-------- Excerpt --------

The Day I was on the Scotland U-23 Bench


Cluster One That exchange between Sutton and Broadfoot is a very …

Comment on The Day I was on the Scotland U-23 Bench by Auldheid.

Cluster One
That exchange between Sutton and Broadfoot is a very interesting one in terms of the dangerous waters that any sport sails into when you get lawyers involved.
It’s the old unforeseen consequences thing. The independent panel approach is/was the right approach to disciplinary matters but there has to be a balance struck imo between what is fair to the player involved and what is fair to the game in terms of other players and referees.
I speak from some amusing and enlightening experience in the late 70s as a member of an amateur league Disciplinary Panel when  after adjudicating on one memorable  melee at Glasgow Green, when “testimony” was heard on either side of the main League Meeting and sentences dished out after each,  that whilst justice had been served the right sentences had not necessarily been handed out in the right order to the right culprits.
However the main driving factor at those meetings was protection of the game rather than fairness to the individuals involved, many of whom could hold a half pun of butter in their mouths for a day without any loss to melt.
By the game I meant as I said the referees and other players. The first were a great group of guys, some of whom had top level experience (including Jimmy Callaghan) and turned out in all sorts of circumstances to make sure there was a game on a Saturday morning  and other players who just turned up to play in a football and not boxing match.
Thus even if we felt there were some circumstances that might lessen a sentence, if a player admitted raising his hands or threatening in any way, even if in retaliation, there was a punishment to be delivered. 
In the Tiernan case there is no question a hand was lifted and even if  it could have been proved  it was only to remove fluff from his opponent’s navel (with said fluff presented as  evidence) the question for the amatuer committee would be what impact does a not proven judgement have on referees and players in future matches?
This is where lawyers don’t have a responsibility. Theirs is only to their client and not the game. That is where an independent panel need to take responsibility, to step back from the narrow confines of the case and consider the message their decision sends out especially when incident caught clearly on camera.

-------- Data provided --------

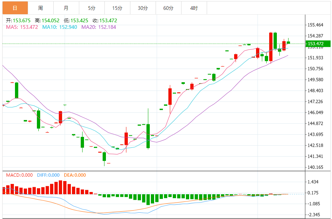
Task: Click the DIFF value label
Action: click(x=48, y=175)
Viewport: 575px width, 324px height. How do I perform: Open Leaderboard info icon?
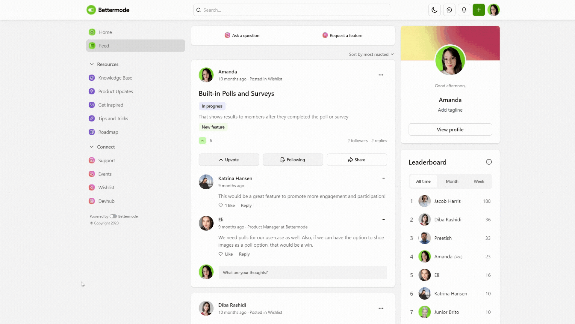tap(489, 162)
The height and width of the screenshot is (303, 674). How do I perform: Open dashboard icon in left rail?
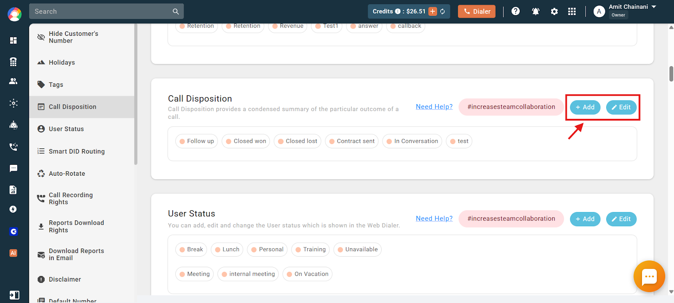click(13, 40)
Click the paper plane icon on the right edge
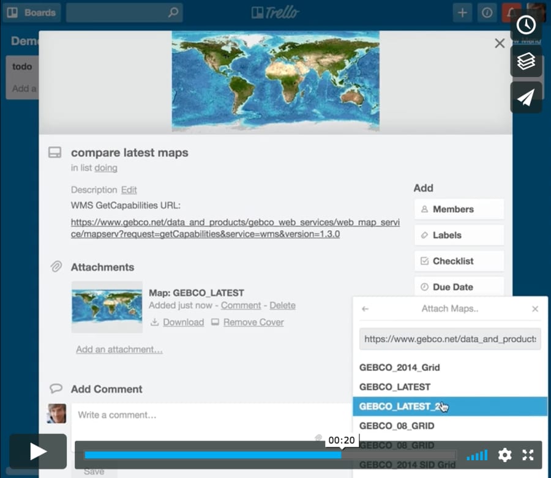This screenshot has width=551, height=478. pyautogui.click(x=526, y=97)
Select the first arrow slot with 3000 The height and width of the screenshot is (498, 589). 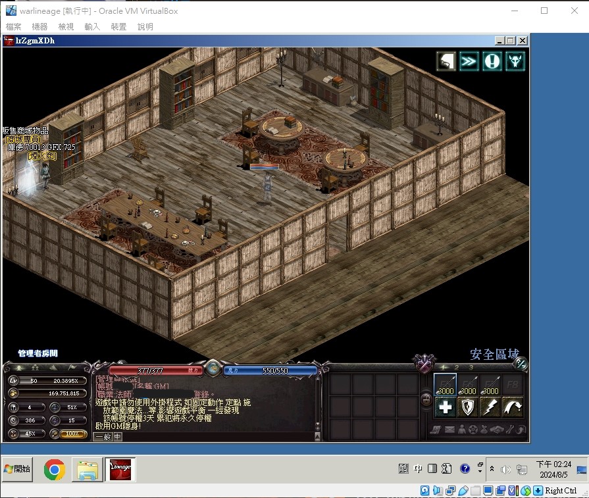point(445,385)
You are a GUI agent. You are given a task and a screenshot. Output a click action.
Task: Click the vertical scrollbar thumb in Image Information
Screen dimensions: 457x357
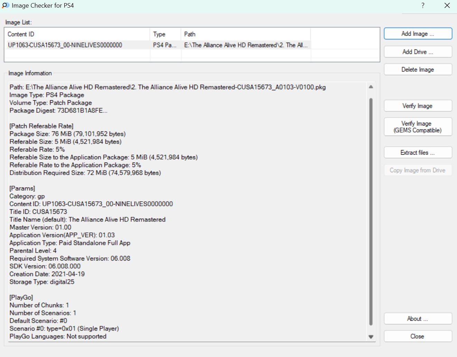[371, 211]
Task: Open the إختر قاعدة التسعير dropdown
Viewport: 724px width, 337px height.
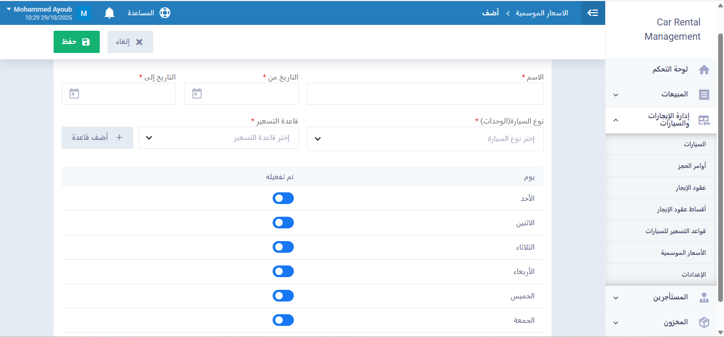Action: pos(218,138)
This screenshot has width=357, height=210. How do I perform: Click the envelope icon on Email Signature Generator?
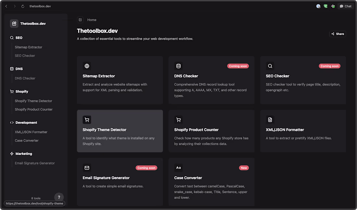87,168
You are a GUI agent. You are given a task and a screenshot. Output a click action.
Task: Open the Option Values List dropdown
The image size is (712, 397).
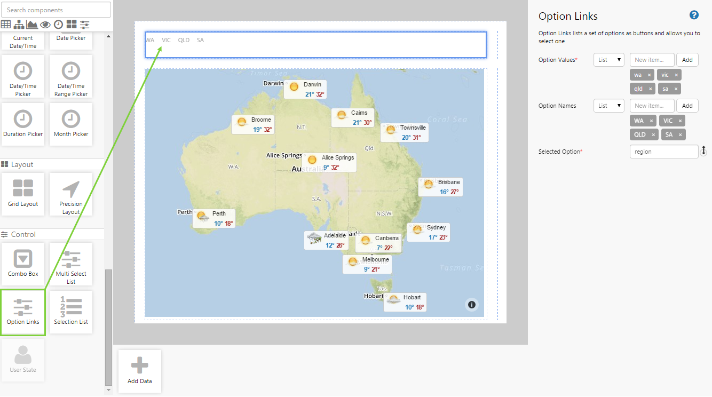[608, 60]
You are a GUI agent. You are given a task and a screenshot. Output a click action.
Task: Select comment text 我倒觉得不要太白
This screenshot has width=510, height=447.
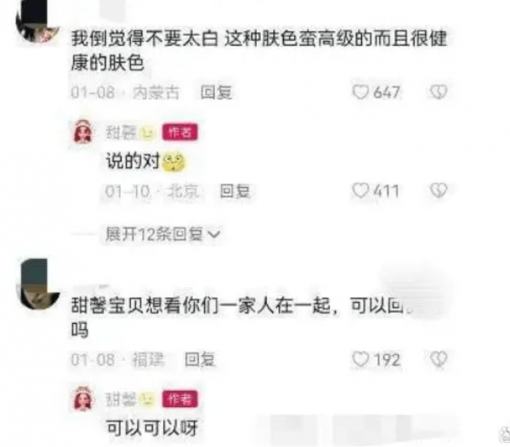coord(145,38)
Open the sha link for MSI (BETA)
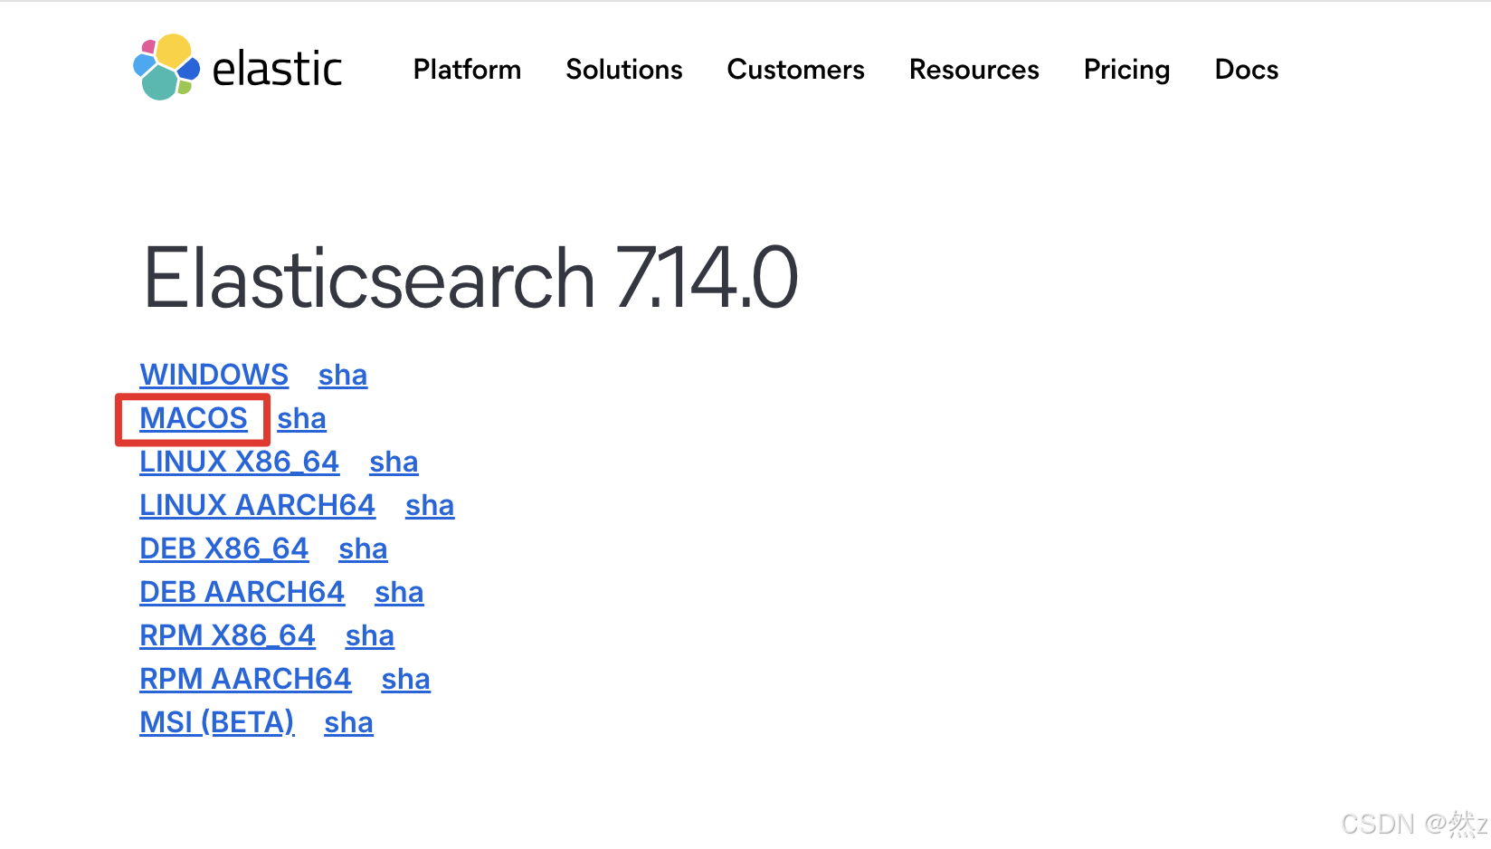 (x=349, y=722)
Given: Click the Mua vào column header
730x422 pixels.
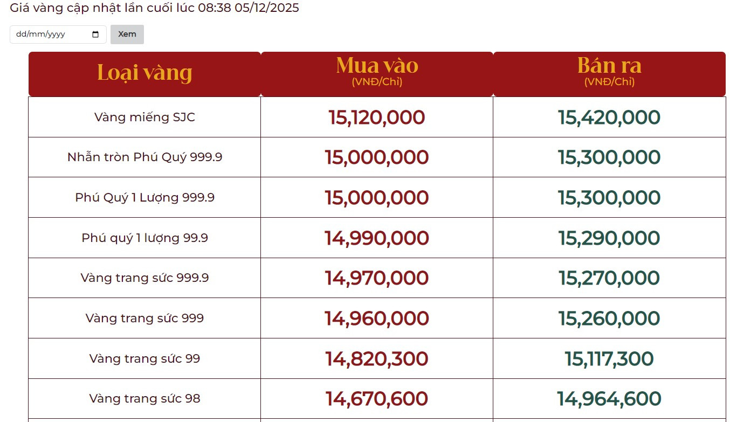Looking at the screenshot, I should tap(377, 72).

--------
-------- Data provided --------

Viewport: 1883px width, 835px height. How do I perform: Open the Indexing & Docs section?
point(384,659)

--------
-------- Data provided --------

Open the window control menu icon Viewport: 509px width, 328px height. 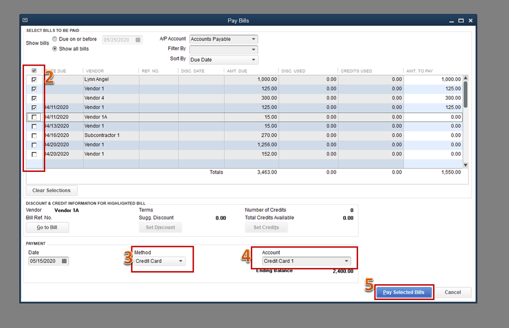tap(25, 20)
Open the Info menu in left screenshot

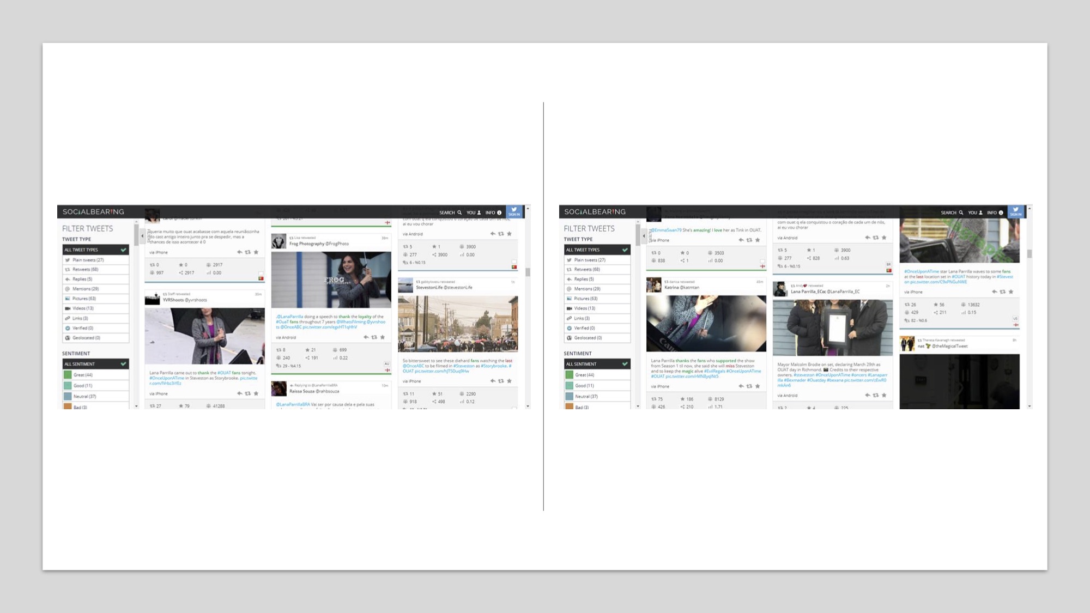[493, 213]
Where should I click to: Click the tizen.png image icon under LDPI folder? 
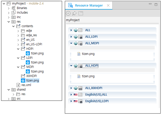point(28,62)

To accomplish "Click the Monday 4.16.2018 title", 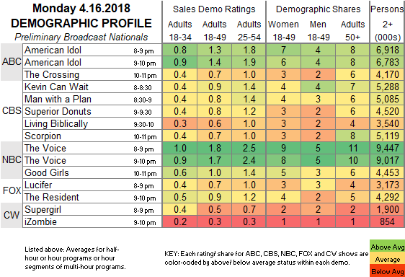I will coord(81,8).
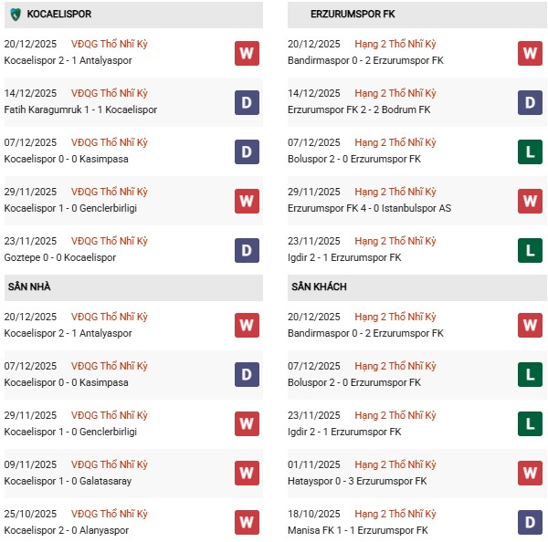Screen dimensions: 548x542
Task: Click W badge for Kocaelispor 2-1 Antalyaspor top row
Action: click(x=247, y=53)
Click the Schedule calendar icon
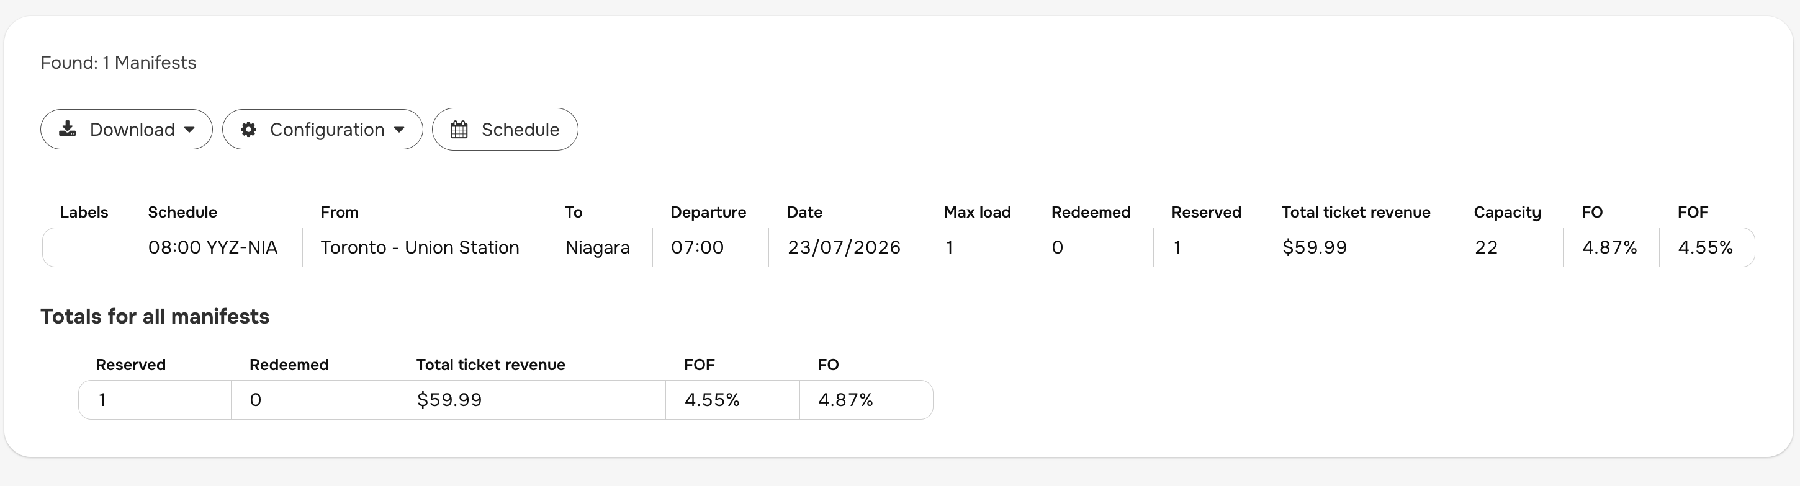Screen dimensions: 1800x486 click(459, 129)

--------

**Directive A**. Recast everything in the listing from the line that contains "Viewport: 1883px width, 835px" down through the line that contains "point(384,659)" as a Markdown table with the columns Row and Line, numbering each row and leaving out blank lines.
**Directive B**. Continue the comment on football disciplinary panels from where it stops.

**Final answer A**.
| Row | Line |
|---|---|
| 1 | Viewport: 1883px width, 835px height. How do I perform: Open the Indexing & Docs section? |
| 2 | point(384,659) |

**Final answer B**.
If I were a referee or player who did not like taking a blow I’d be raising more than an eyebrow and asking to what extent independent panel guidance covered them.
With regard to DB’s defense that SFA not involved, I think their processes should be under continual review and this case, not the offense,  but the process  itself, should be under review to keep unforeseen consequences in check.

Auldheid Also Commented

The Day I was on the Scotland U-23 Bench
Cluster One
The last evidence of the SFA’s approach to self improvement was their 20/20 Vision. Check via Google.
I recognise a bit of the process behind arriving at the Vision and from that, based on my experience, what is needed to take that Vision forward, but taking the one on being trusted to govern as an example there is little evidence that a vision delivery mechanism has been installed.
Taking Res12 as an example there is a prima facie case that the licensing  process did not work in 2011 and in most independent organisations that of itself would result in a review but the SFA are not as independent to act because of the self protection nature of their members looking after themselves more than the game.
There is a lot more to it than “loaded” independent panels.

The Day I was on the Scotland U-23 Bench
Cluster One
Just because we know they are out to get us does not mean everyone is. ?
However in terms of improving the process why not expand panel beyond Scottish shores? Perhaps they have but a sprinkling of non Scottish neutrals from other UK FAs might help.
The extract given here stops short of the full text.